For snowballs, previous props people have used white bar soap shaved into bits with a cheese grater. The resulting bits can be packed into a snowball which explodes on impact. Others suggest instant mashed potato flakes. In either case, water can be mixed in or spritzed on to make the snowballs stick better. If the actors are throwing the snowballs at people, obviously you want the snowball to break apart on impact as easily as possible. A lot of variables come into play: how hard the actor throws it, what it is hitting against, the temperature and humidity in your theatre, how far in advance you need to make the snowballs, etc. As a result of all these variables, there is no “exact recipe”, and research and development is essential.
Another option is the interior of disposable diapers (new ones, not used ones). They contain a powder called sodium polyacrylate, a polymer which absorbs 800–1000 times its own weight, effectively turning a liquid into a solid gel. It is also sold in magic shops and novelty stores as “slush powder”.
If a show calls for falling snow, it is often the props departments duty to procure the snow, while scenery is in charge of making it fall from the air. I know, it’s bizarre. The preferred method for at least the past hundred and thirty years is using clipped paper. Unfortunately, regular paper will not pass today’s fire retardant standards. If the thought of fire-proofing every snowflake for every performance is too overwhelming, theatrical suppliers, like Rose Brand, sell flame-proofed paper snow flakes. Expect to pay a lot though, and be aware that everyone needs snow during the winter and they are often sold out by this time of the year.
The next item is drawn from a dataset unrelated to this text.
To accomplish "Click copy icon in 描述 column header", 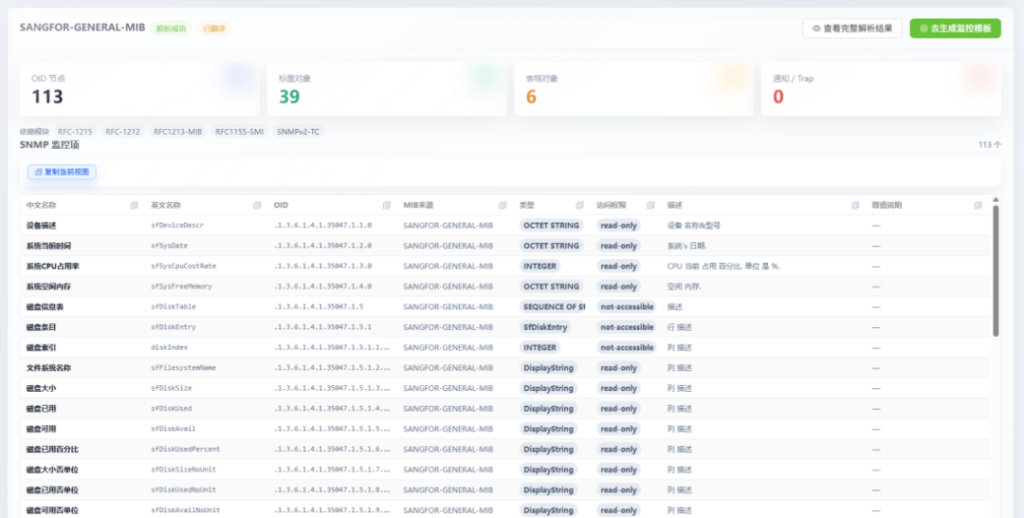I will click(x=855, y=205).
A more modern alternative is plastic flakes. Rose Brand sells these as well, but you can make your own if you wish. You can find paper shredders (for offices) which not only cut in strips, but also crosscut those pieces to make confetti. You can run white grocery bags or garbage bags through one to make your own plastic snow flakes. Bear in mind that you need a lot of snowflakes to make even a short-duration snowfall over a small stage. You’ll need more for multiple performances. You may be tempted to sweep as much as you can from one performance to use in the next one. Be aware that when you are picking up the old snow, you are also picking up all the dirt and dust from the stage. You don’t want to rain crud down onto your performers during a show; the dust can get in their eyes, and larger particles may even injure them when dropped from the top of the stage.